Photo credit: The Gardener Troll ©1993 Michael J. Feeney
Native American Pow Wows
Celebrate culture, celebrate seasons and life, learn about Native American people through the dances and songs of young and old at Wisconsin’s tribal pow wows. From harvest to competitive tribal dancing and drumming, a pow wow builds appreciation for tribal heritage and passes down culture from generation to generation. It’s also a social event among tribes, friends and travelers who want to experience a memorable, intricate and colorful occasion.
Subaru American Birkebeiner
Fondly known as the “Birkie,” the Subaru American Birkebeiner is the nation's largest and most prestigious cross-country ski marathon. Literally thousands of skiers from all over the world strive to conquer the 51-kilometer course from Cable to the city of Hayward each February. Now much more than the central race itself, the Birkie is a winter event including a shorter course 23-kilometer sister race the Kortelopet, short distance sprints for both elite and citizen skiers, the Jr. Birkie for teenagers, a children's and a 12-kilometer noncompetitive ski events.
U.S. Mail Boat Tour
While all mail carriers must deliver the mail in the rain, snow and dark of night, none face quite the same challenge as the mail carrier who has the Lake Geneva route. Mail carriers must leap off the deck of a moving boat, place the mail in the box on the pier, grab outgoing mail, and jump back on board. All while the ship never stops. The Lake Geneva Cruise Line’s popular U.S. Mailboat Tour delivers mail to 60 homes around the lake daily and provides a front row seat to the only marine mail delivery system of its kind in the country.
Wisconsin State Cow Chip Throw
Life doesn’t get any more authentic than tossing farm animal byproducts “for fun.” More than 1,000 competitors and 50,000 spectators gather each year for one of the most unique and hilarious state competitions in the country. Competitors from around the world take their shot at breaking the men's (Greg Neumaier, 248 feet) and women's (Terry Wallschlaeger, 157 feet, 6 inches) records. Anyone can get in on the fun, including kids– with their parent's permission of course.

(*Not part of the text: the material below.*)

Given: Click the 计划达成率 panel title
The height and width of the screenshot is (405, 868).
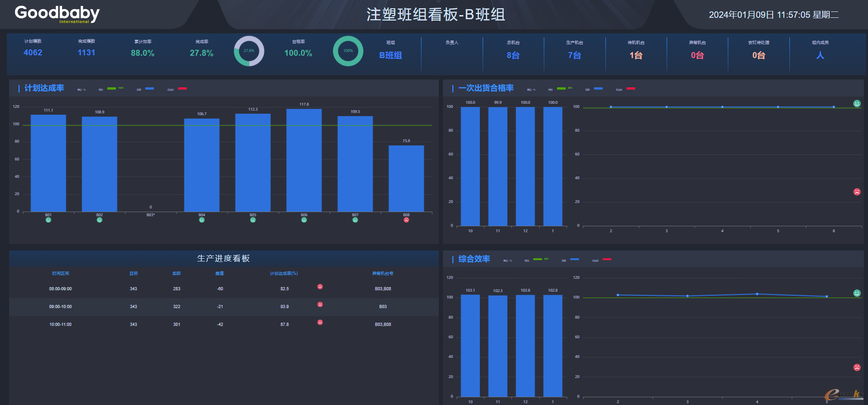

A love affair with an Italian bisque angel discovered in Florida by Joyce and Lowell Berg was the impetus that began the world’s largest angel collection housed in St. Paul Catholic Church in Beloit. Today the Berg Collection numbers over 13,600 angels with over 11,000 on public display. Ranging from 1/8 inch to life-sized, the angels are made in over 100 different materials from fine porcelain to macaroni. The museum also features a collection of 600 black angels donated by Oprah Winfrey, who was given the angels by her fans.
At 1951.5 feet, nothing in the state tops Timm’s Hill. It is Wisconsin’s highest geographical point, nestled in the southeastern part of Price County near Ogema. Timm’s Hill County Park offers many scenic and recreational opportunities plus spectacular views of the surrounding glacial terrain, forests and lakes from atop the observation tower.